We averaged 1,186 inspectors per week for the second quarter of 2017, up 9.5% compared to 1,083 in the first quarter of 2017 and 1,134 in the same period of 2016. Our focus on maintenance and integrity work and non-destructive examination (“NDE”) continues to benefit our gross margins in comparison with our standard inspection work.
We disposed 3.0 million barrels of saltwater, up 7.1% at an average revenue per barrel of $0.68 for the second quarter of 2017 compared with disposing 2.8 million barrels of saltwater at an average revenue per barrel of $0.68 for the first quarter of 2017. We disposed 3.3 million barrels of saltwater at an average revenue per barrel of $0.66 for the same period of 2016. 2017 has been negatively impacted by the Orla fire.
Maintenance capital expenditures for the three months ended June 30, 2017 were $14 thousand, compared to $51 thousand in the same period of 2016.
Our expansion capital expenditures during the first half of 2017 of $291 thousand were related to our continued expansions in Pipeline Integrity Services to purchase new NDE technology and to expand our pig launching and cleaning capabilities to serve new investment-grade clients.

Looking forward:

Our second quarter headcounts sequentially improved as our clients started ramping up work, and we have continued to see our average domestic inspector headcounts increase each month following the end of the second quarter.
We also continue to renew several sizeable existing contracts and are bidding on some major new contracts, but continue to see some of our customers’ projects slipping past original start dates, typically because of permitting delays.
During the second quarter, approximately 94% of total water volumes came from produced water, and piped water represented approximately 50% of total water volumes. As commodity prices continue to improve and drilling activity increases, we expect to have operating leverage with our cost structure and minimal maintenance capital expenditure requirements as volumes increase. Our latest research shows that there are an estimated 500 drilled and uncompleted wells (“DUCs”) within a 15-mile radius of our facilities, 300 in North Dakota and 200 in the Permian. As prices improve, we expect to benefit from the completion of these DUCs and other newly completed wells.

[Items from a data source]
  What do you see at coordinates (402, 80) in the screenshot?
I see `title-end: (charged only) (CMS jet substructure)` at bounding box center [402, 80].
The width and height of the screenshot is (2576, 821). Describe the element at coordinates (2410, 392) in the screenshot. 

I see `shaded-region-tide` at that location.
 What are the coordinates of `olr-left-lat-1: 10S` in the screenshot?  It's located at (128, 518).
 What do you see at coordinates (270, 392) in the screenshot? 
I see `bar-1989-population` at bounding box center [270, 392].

--

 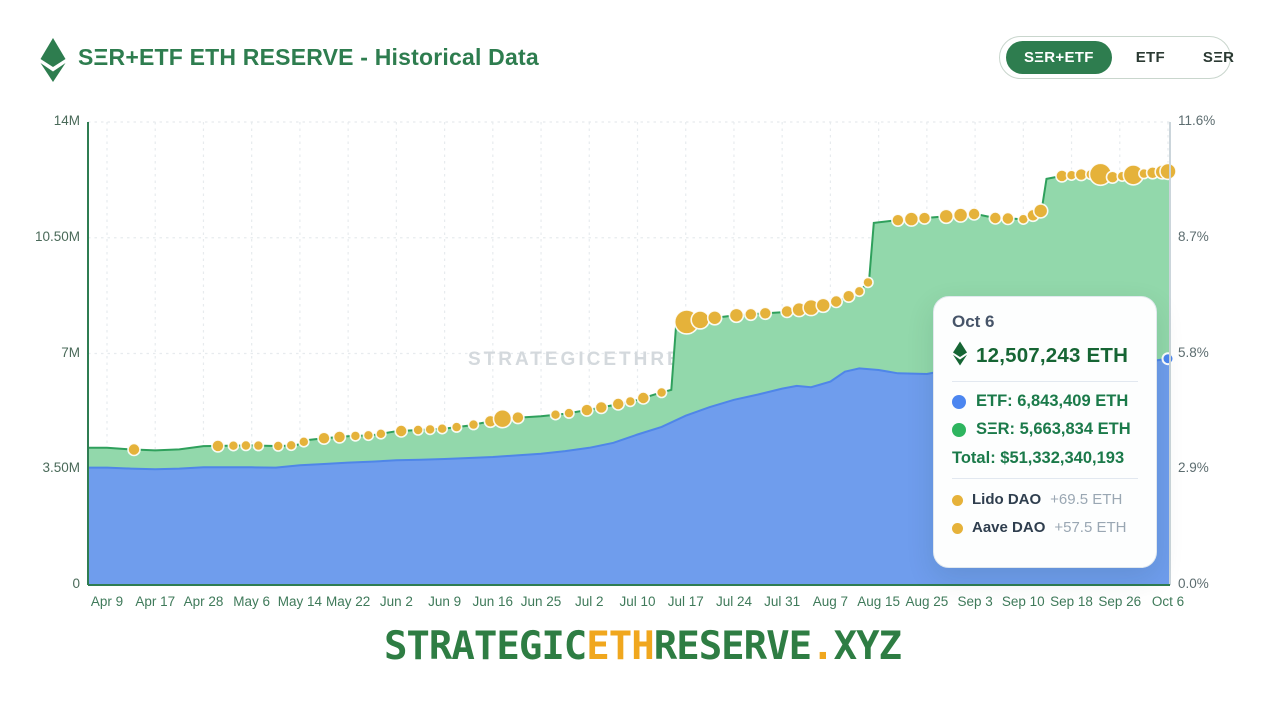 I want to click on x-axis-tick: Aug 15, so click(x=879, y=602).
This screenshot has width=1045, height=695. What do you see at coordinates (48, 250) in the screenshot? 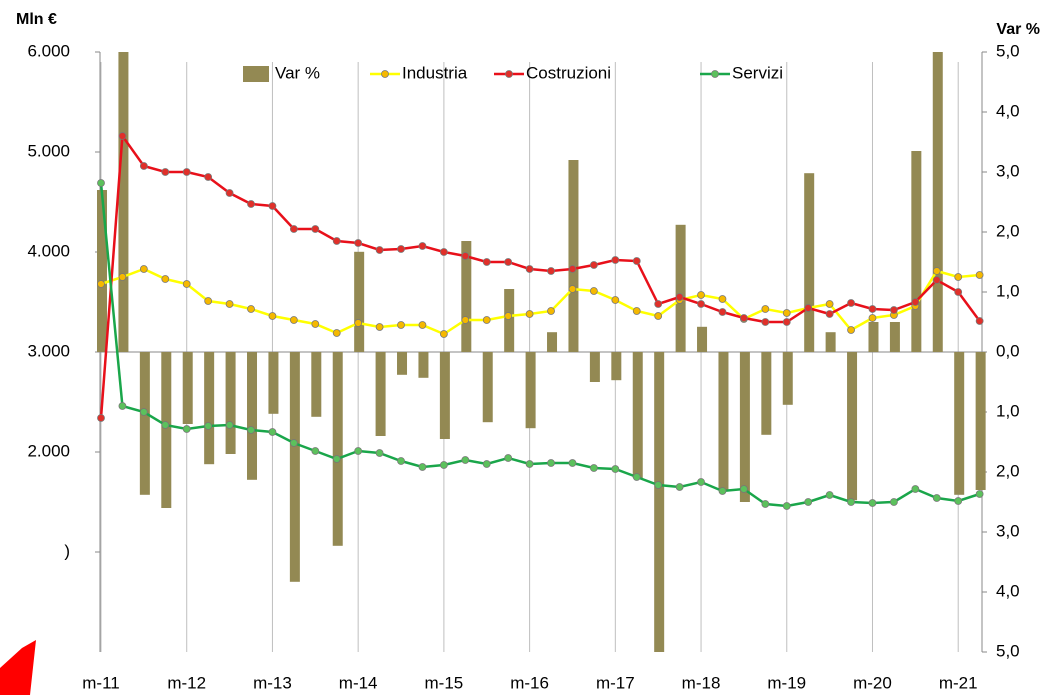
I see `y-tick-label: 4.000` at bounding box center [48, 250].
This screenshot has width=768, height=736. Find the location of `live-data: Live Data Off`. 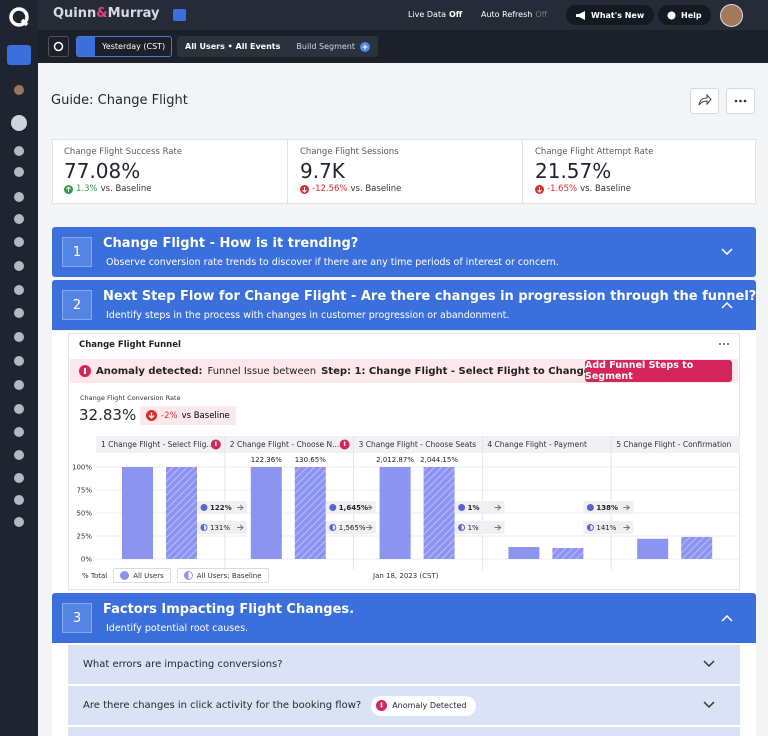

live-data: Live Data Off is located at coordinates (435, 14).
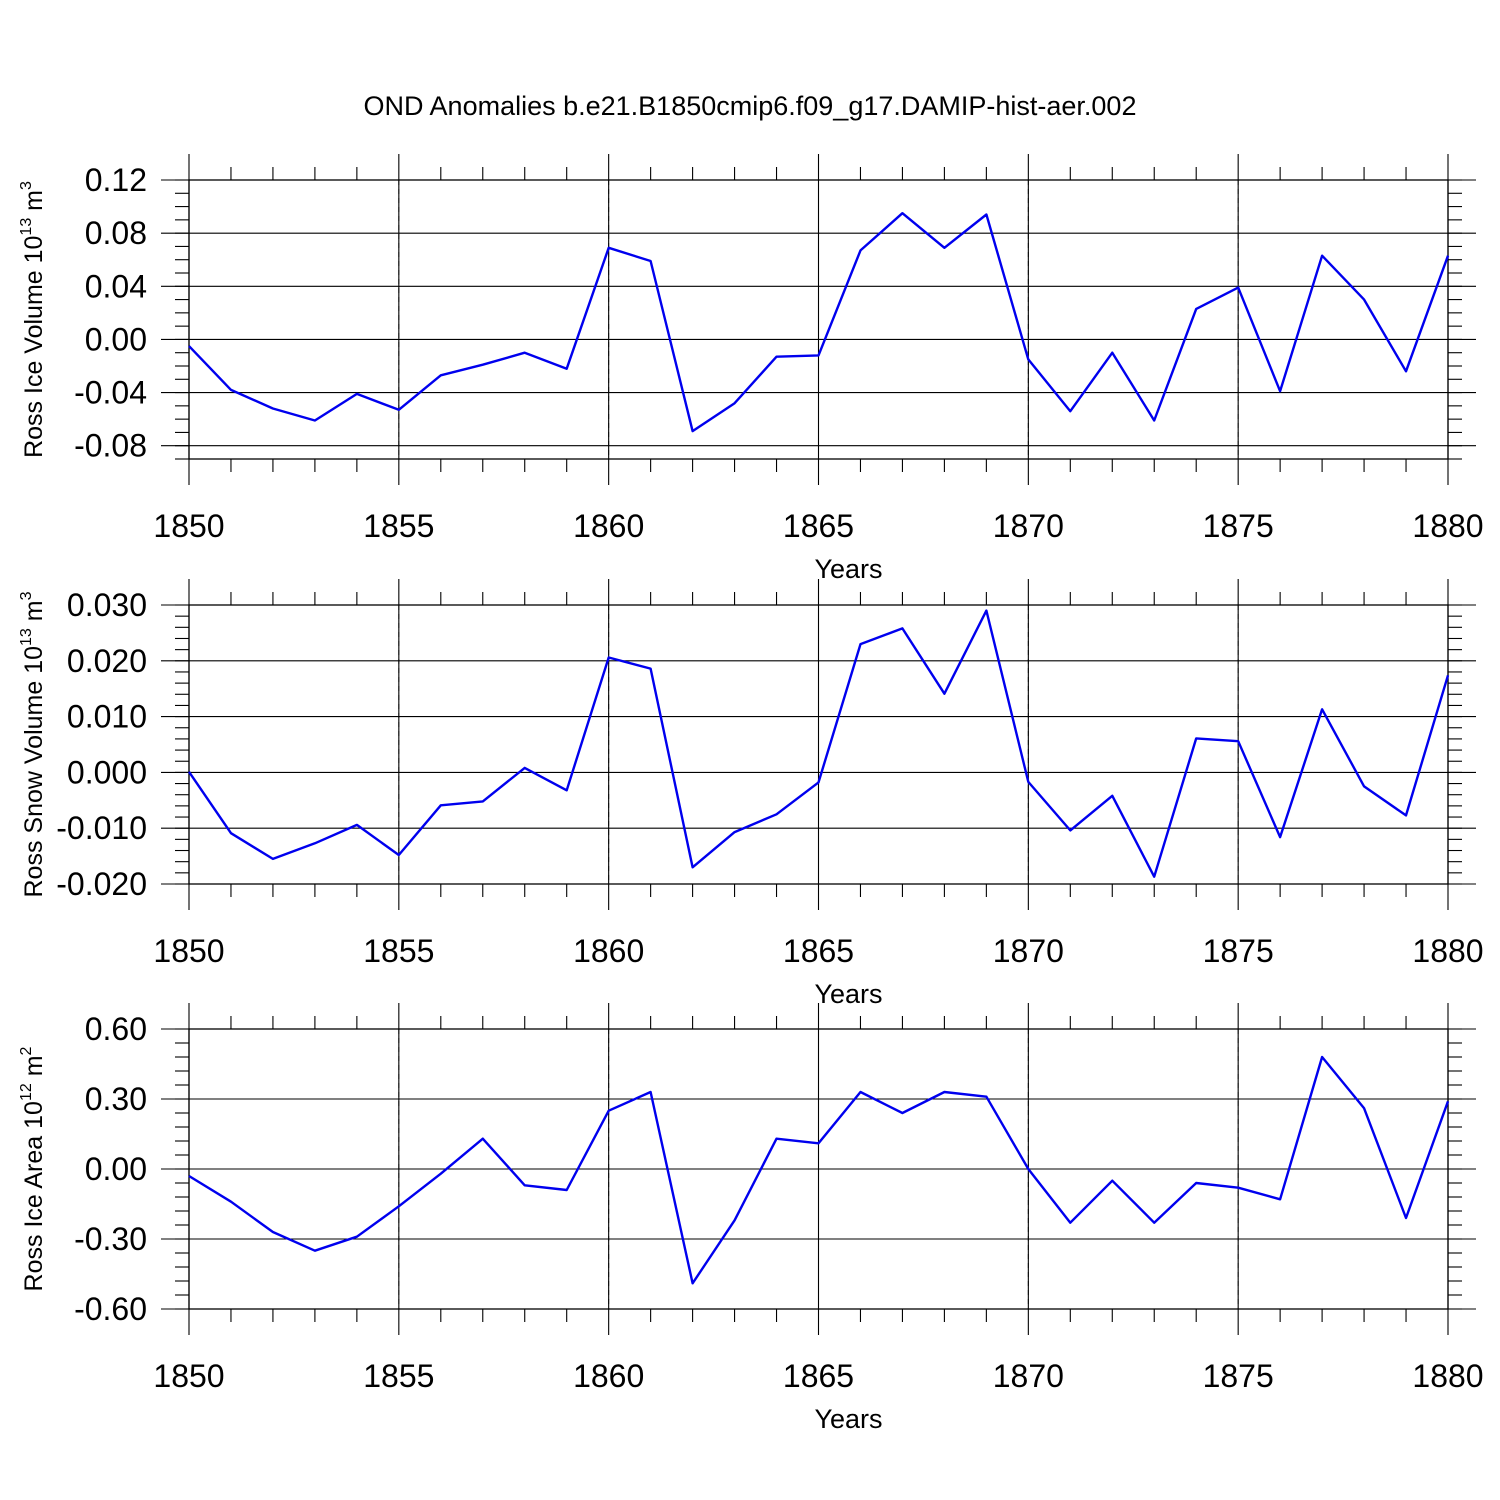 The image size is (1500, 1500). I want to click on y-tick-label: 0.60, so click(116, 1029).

● Problems to work on:
A. Copy the quarterly results passage from "Maintenance capital expenditures" up to and including "new investment-grade clients.", renaming "Pipeline Integrity Services" to "Pipeline Inspection Services".
B. Please lay out the records from the line with "This screenshot has width=768, height=736." up to and including the line with "The image size" as a Markdown table with the columns n and Line. Number each row, skip blank lines, and leave the pictures out.

● Task responses:
A.
Maintenance capital expenditures for the three months ended June 30, 2017 were $14 thousand, compared to $51 thousand in the same period of 2016.
Our expansion capital expenditures during the first half of 2017 of $291 thousand were related to our continued expansions in Pipeline Inspection Services to purchase new NDE technology and to expand our pig launching and cleaning capabilities to serve new investment-grade clients.

B.
| n | Line |
|---|---|
| 1 | This screenshot has width=768, height=736. Find the location of `live-data: Live Data Off`.  |
| 2 | live-data: Live Data Off is located at coordinates (435, 14). |
| 3 |  The image size is (1500, 1500). I want to click on y-tick-label: 0.60, so click(116, 1029). |